(Pointing items for text and elements)
◇ ◇ ◇ ◇

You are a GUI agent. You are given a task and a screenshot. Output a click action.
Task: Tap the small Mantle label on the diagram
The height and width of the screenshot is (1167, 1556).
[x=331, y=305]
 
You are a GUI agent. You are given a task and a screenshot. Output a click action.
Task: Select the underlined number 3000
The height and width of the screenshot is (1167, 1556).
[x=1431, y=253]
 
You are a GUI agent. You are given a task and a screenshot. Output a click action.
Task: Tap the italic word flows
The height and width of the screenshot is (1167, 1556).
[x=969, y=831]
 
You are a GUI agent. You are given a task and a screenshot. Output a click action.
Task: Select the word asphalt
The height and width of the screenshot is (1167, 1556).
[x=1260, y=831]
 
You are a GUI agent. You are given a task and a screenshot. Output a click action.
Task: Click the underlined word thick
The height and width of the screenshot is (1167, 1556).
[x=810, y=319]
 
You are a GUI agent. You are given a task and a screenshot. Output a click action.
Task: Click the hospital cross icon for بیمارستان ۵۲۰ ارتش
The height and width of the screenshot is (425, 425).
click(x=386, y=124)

◇ ◇ ◇ ◇

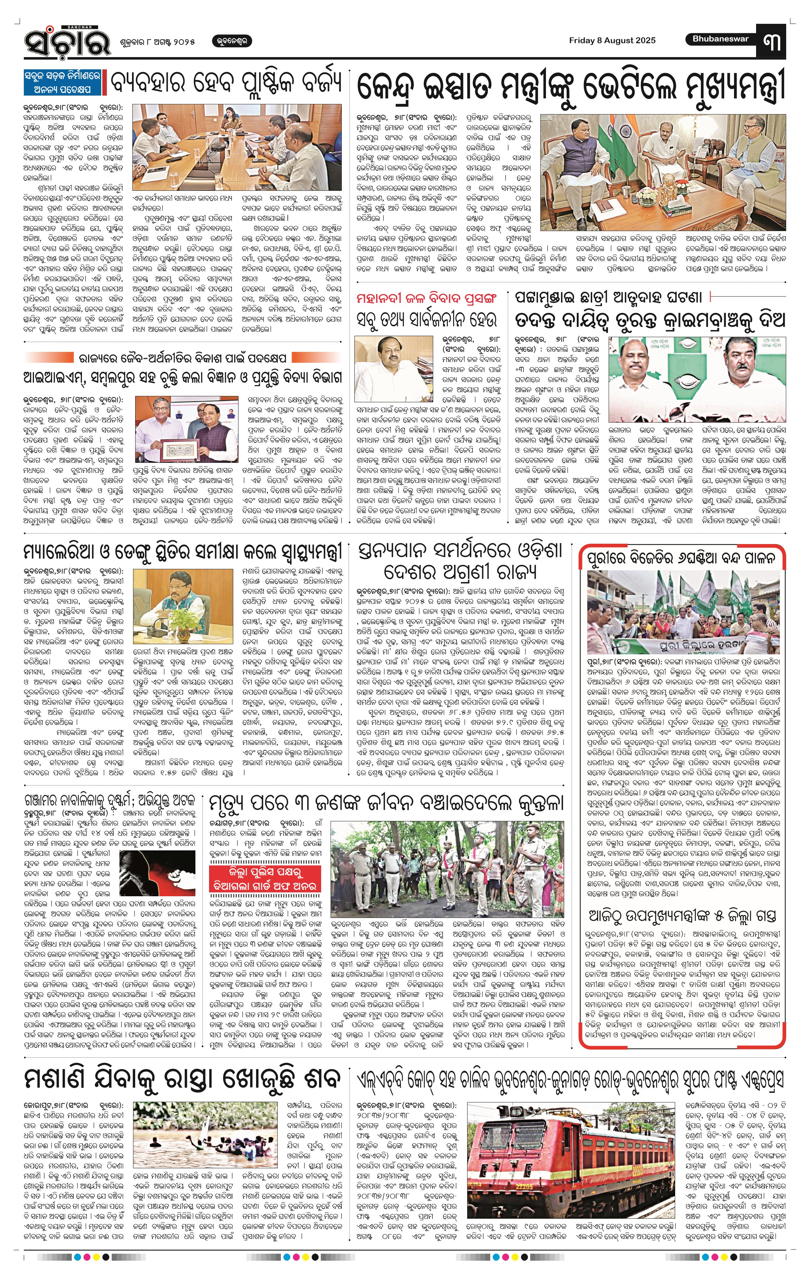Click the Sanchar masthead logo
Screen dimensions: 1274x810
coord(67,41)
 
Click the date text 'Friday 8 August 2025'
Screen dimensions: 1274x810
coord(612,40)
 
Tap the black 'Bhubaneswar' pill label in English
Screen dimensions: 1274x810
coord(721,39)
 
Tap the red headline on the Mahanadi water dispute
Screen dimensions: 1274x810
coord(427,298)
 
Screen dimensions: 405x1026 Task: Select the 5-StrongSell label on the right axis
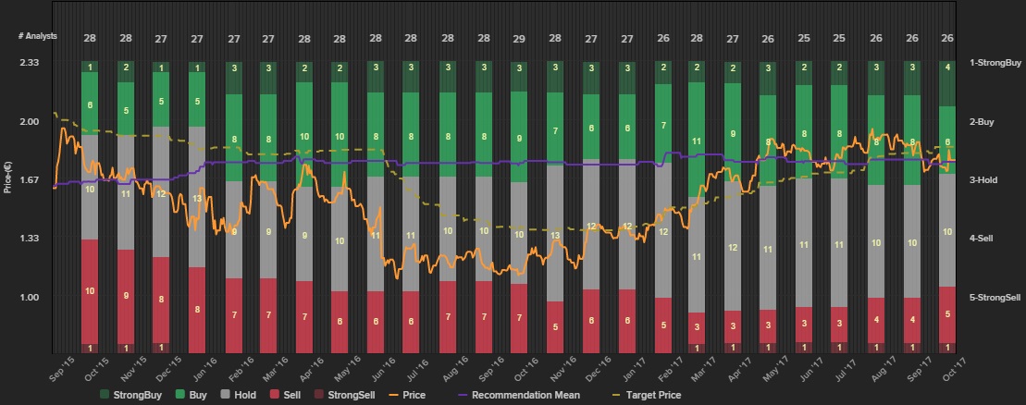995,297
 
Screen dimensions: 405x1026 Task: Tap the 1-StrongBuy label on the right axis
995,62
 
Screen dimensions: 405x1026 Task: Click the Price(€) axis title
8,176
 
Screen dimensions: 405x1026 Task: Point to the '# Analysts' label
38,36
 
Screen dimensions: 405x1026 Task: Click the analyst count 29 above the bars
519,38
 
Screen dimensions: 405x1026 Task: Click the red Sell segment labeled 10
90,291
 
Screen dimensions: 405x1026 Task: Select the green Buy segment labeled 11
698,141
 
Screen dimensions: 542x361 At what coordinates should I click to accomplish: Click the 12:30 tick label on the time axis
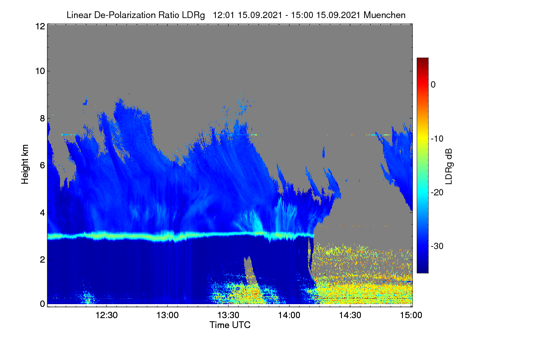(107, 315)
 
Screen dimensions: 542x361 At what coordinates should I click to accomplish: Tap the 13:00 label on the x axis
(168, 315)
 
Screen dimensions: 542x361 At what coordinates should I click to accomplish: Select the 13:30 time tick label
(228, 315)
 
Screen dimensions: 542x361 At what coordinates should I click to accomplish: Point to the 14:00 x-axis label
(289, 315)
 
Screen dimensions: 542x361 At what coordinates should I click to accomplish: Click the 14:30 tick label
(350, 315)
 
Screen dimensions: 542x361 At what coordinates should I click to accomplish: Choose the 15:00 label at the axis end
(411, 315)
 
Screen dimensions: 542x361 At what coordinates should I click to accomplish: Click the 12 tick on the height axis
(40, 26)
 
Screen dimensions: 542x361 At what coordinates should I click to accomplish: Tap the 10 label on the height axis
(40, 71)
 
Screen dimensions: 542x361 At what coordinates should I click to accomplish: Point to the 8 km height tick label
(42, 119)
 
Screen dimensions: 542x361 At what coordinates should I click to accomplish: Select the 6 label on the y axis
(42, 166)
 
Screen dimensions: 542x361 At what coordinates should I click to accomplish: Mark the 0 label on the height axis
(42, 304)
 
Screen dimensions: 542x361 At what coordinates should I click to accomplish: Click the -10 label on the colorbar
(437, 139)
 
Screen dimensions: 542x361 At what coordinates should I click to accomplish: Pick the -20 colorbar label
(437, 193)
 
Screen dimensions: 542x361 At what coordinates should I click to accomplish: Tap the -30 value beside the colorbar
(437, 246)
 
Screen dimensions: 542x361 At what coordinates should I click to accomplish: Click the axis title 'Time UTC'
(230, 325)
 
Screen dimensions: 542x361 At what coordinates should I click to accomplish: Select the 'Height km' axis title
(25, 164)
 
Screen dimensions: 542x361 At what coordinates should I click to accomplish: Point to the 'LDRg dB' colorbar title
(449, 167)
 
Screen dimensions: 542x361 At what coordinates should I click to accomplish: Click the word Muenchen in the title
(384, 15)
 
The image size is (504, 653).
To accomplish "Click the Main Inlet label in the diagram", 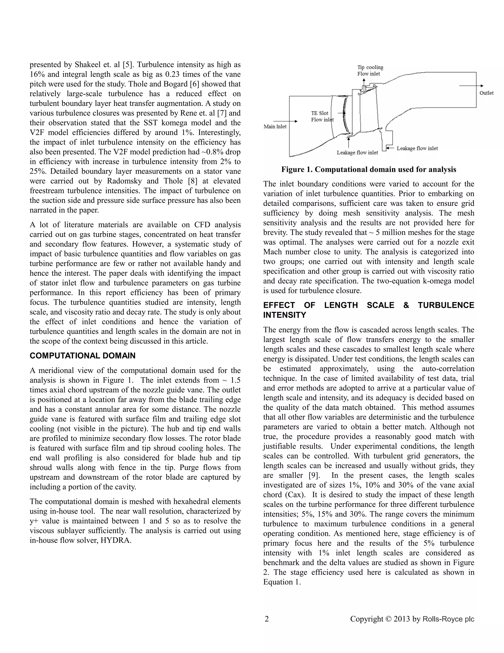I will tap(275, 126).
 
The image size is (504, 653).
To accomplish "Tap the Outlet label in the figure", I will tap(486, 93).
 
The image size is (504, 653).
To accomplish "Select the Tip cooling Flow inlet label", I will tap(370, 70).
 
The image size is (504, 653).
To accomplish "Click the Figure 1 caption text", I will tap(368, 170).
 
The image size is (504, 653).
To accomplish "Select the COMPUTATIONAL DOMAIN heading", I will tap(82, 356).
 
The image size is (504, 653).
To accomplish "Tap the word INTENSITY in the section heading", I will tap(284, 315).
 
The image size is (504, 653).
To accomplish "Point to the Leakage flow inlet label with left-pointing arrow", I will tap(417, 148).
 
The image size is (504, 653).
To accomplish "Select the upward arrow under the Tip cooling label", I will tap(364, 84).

◇ ◇ ◇ ◇

:: REQUIREMENTS ::
Reproduce every line in the stretch from the line containing "Click the Sanchar masthead logo" through the line containing "coord(427,298)", including the requests, and scale each click coordinate in the answers by 2.5, rounding to whole numbers with halves rounded up. Leave the pictures out of the answer.

:: FINAL RESULT ::
Click the Sanchar masthead logo
Screen dimensions: 1274x810
coord(168,103)
 
Click the date text 'Friday 8 August 2025'
Screen dimensions: 1274x810
coord(1530,100)
 
Tap the black 'Bhubaneswar' pill label in English
Screen dimensions: 1274x810
coord(1803,98)
 
Tap the red headline on the Mahanadi water dispute
Screen dimensions: 1274x810
coord(1068,745)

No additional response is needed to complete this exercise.